Tunisie : des potagers de la mer « uniques au monde »
En Tunisie, un ingénieux système d'agriculture perdure depuis le XVIIe siècle. Il s'étend sur 200 kil dans les lagunes de Ghar El Melh, et a été reconnu Systèmes ingénieux du patrimoine agricole mondial (Sipam) par l'Organisation des Nations unies pour l'alimentation et l'agriculture (FAO). Considérées comme « uniques au monde », ces cultures sur sable résistent encore à la pression immobilière, au tourisme de masse mais sont menacées par la montée des eaux.
Pommes de terre, laitues et oignons poussent sur des parcelles sableuses de bord de mer : dans une bourgade du nord de la Tunisie, des agriculteurs s'efforcent de préserver une technique ancestrale mais délicate d'irrigation pour faire face à l'importance accrue des pénuries d'eau. « Ce n'est pas une terre qu'on cultive pour le profit, mais pour l'art et le plaisir », clame Ali Garci, un instituteur à la retraite de 61 ans, qui exploite un hectare de terrain hérité de sa famille, à Ghar el Melh, village de pêcheurs situé à une soixantaine de kilomètres de Tunis.
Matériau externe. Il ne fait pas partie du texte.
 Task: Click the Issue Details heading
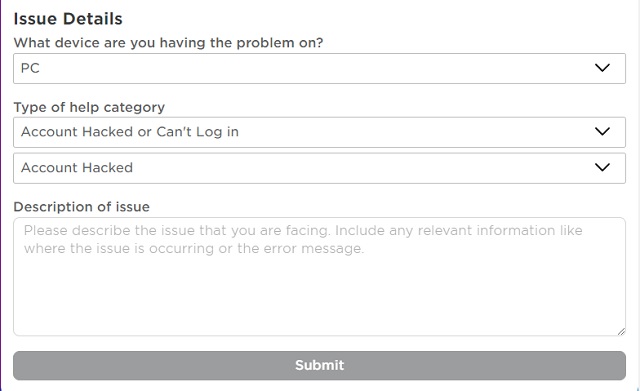tap(68, 19)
Les « ramlis », ces parcelles sablonneuses créés au XVIIe siècle par la diaspora andalouse pour palier le manque de terres cultivées et d'eau douce, nourrissent plus que jamais les habitants de la bourgade. Et ces cultures sur sable, qui s'étendent sur environ 200 hectares, ont été inscrits l'an dernier au patrimoine agricole mondial de la FAO (organisation onusienne pour l'alimentation et l'agriculture) qui les considère comme « uniques au monde ». Une façon d'encourager les quelque 300 agriculteurs à prendre soin de ce patrimoine menacé, alors que peu de jeunes sont prêts à prendre la relève.
L'eau douce remonte, poussée par les marées
Entre mer et falaises, la côte méditerranéenne de Ghar el Melh est bordée de lagunes d'eau salée. L'eau de pluie ruisselle des collines vers les terrains sablonneux entourant les lagunes, où elle reste piégée au-dessus d'une couche d'eau salée. Les légumes plantés là plongent leurs racines jusqu'à cette fine couche d'eau douce, qui remonte dans le sable deux fois par jour, poussée par les marées. « C'est comme si la mer allaitait ses petits », explique Abdelkarim Gabarou qui pratique la culture sur sable depuis 46 ans.
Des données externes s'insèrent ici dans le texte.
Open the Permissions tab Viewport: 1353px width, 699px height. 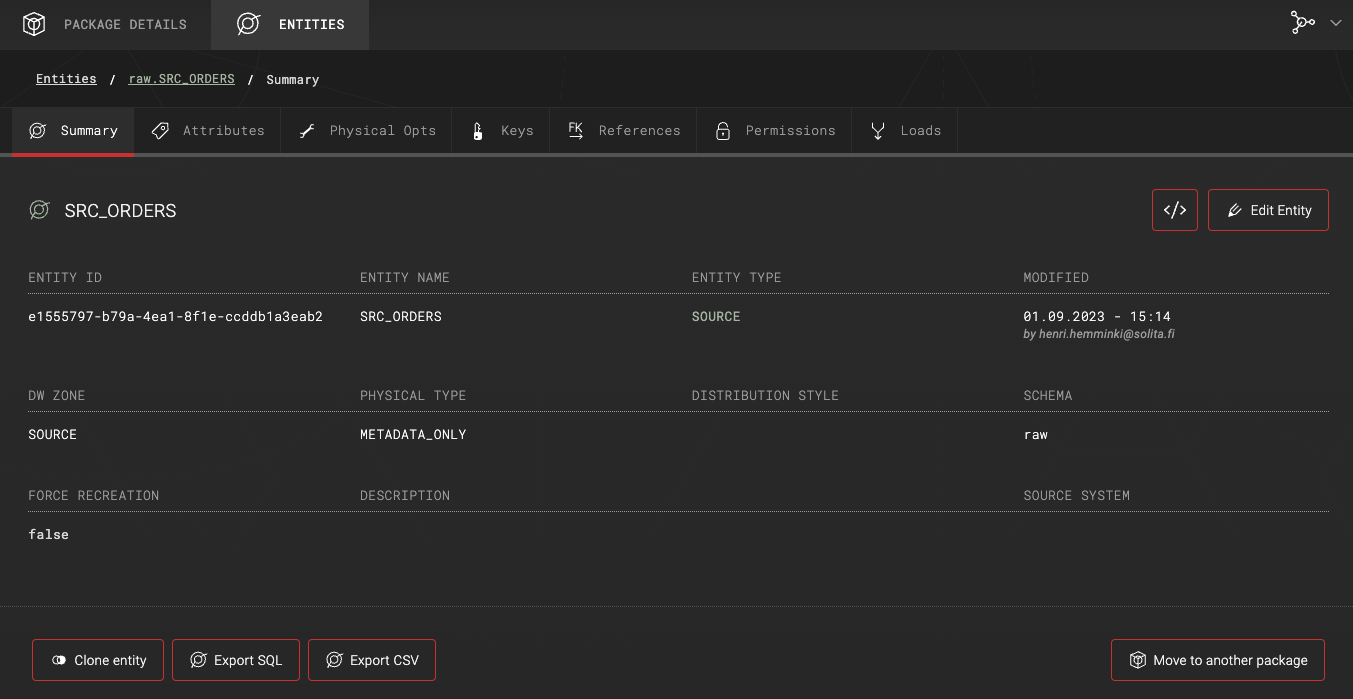click(789, 130)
Cette technique d'irrigation traditionnelle, la culture sur sable, permet d'endiguer la sécheresse. © Fethi Belaid, AFP© Fethi Belaid, AFP
Pour les préserver du vent et de l'érosion, les parcelles sont protégées par des canisses, et font au maximum quatre mètres de large. Ce système permet de cultiver toute l'année sans irrigation artificielle, en produisant jusqu'à 20 tonnes par hectare, et sans puiser dans les réserves de la nature. Les légumes ont la réputation d'avoir un goût particulier et sont assez demandés mais ils ne sont pas valorisés par une appellation particulière, regrettent les agriculteurs. Ceux-ci vendent leurs produits localement mais aussi à Tunis, aux mêmes prix que ceux cultivés en terre.
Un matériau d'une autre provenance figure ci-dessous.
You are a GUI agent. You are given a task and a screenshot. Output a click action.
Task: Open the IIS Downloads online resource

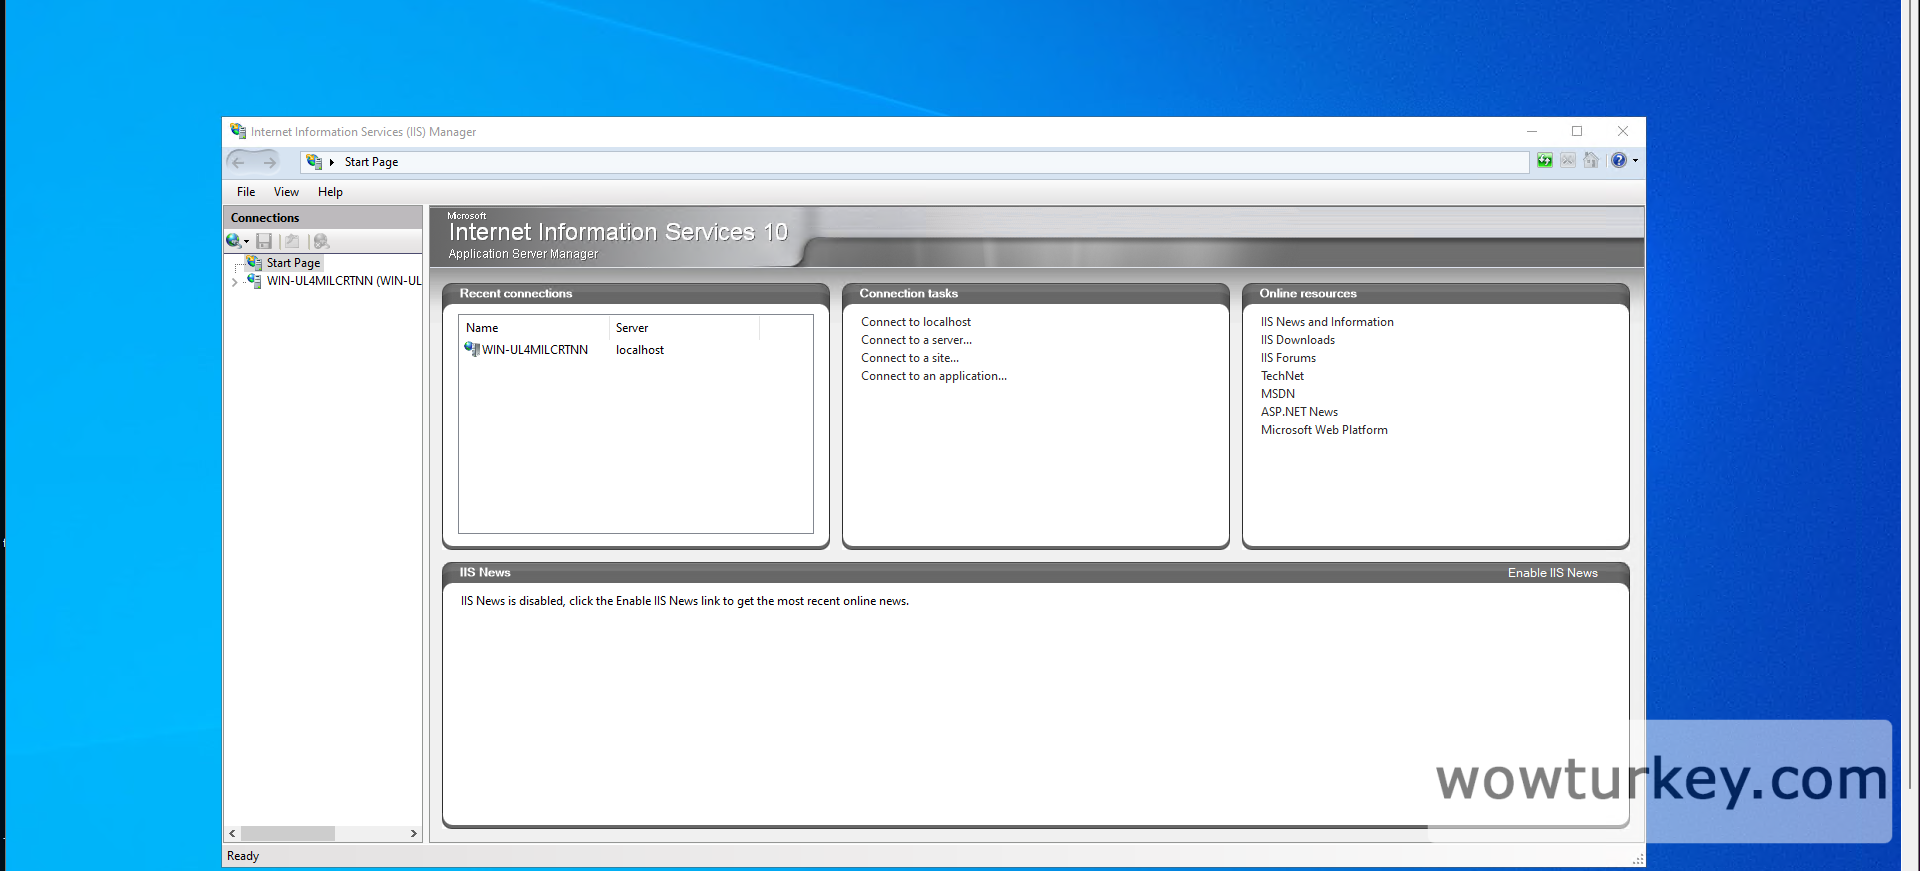(1297, 340)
« Nous dépendons totalement de l'eau de pluie, qui nous fait vivre. Nous tentons de la préserver le plus naturellement possible », explique Ali. Les agriculteurs de Ghar el Melh vivent ainsi dans le souci constant de préserver ce système fragile, menacé notamment par les dérèglements climatiques qui accentuent l'irrégularité des précipitations et font monter le niveau de la mer. Pour que les racines des oignons, laitues ou betteraves atteignent l'eau douce mais pas l'eau salée, la couche de sable doit être d'exactement 40 cm. L'augmentation du niveau de la mer risque donc de perturber ce système naturel, note Raoudha Gafrej, experte en ressources hydriques et changement climatique.
Les racines sont irriguées par une fine lentille d’eau douce qui leur évite d'être touchées par l’eau salée. © Fethi Belaid, AFP© Fethi Belaid, AFP Préserver des techniques d'irrigation traditionnelles malgré la pression immobilière
En outre, cette zone prisée des vacanciers, avec son long cordon de sable blanc entre la lagune et la mer, et ses reliefs arborés, est soumise à une importante pression immobilière. L'enjeu est d'autant plus important que la protection des techniques d'irrigation traditionnelles soit une arme pour lutter contre la pénurie croissante d'eau en Tunisie. Ce « système ingénieux ne représente pas une grande surface » et il ne pourrait pas être copié ailleurs, « mais nous devons le préserver car le pays a besoin de chaque goutte d'eau », souligne Mme Gafrej.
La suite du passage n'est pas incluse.